Listening to an episode of Wait, Wait, Don’t Tell Me on NPR (National Public Radio), I was surprised to hear a reference to Svengali not once, but twice.
So-and-so is a “steroid Svengali”
Liberace was “a controlling Svengali”
My mother was apt to call a person “a Svengali,” and I’ve used the word in my own writing, but I wasn’t aware that a younger generation was still using the term. A Google search brings up plenty more examples:
Kimberly Vertolli said that she will not advocate for her ex in his Senate run because she fears he is too influenced by a Svengali figure in his life…
“Ordinary People View Rush [Limbaugh] as a Dangerous Svengali
Mike Danton, David Frost, And The Return Of The Unkillable Hockey Svengali
Rahm Emanuel: Ardent Zionist called Obama Svengali
former Bush administration svengali Karl Rove
Malcolm McLaren, the Svengali of Punk, died Yesterday aged 64.

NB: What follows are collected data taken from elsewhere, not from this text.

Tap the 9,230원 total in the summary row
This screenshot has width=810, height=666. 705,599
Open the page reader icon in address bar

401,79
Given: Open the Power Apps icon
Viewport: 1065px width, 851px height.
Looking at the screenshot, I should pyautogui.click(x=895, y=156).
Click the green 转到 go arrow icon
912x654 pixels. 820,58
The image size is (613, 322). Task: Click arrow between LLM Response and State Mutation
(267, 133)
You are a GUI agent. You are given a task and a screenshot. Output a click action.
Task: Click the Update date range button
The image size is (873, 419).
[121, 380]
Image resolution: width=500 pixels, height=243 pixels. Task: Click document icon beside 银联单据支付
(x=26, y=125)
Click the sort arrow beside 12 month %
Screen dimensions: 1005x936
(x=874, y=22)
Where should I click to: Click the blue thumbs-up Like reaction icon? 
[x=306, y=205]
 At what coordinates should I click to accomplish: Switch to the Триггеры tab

Svengali is an eponym (word that comes from a person’s name) that means “a person who exercises a controlling or hypnotic influence on another, frequently for evil ends.”
The word derives from the name of a character in the 19th century gothic novel Trilby (1894), written by George du Maurier (1834-1896). In the novel, Svengali is an evil hypnotist who enables an untalented young woman named Trilby to become a great singer.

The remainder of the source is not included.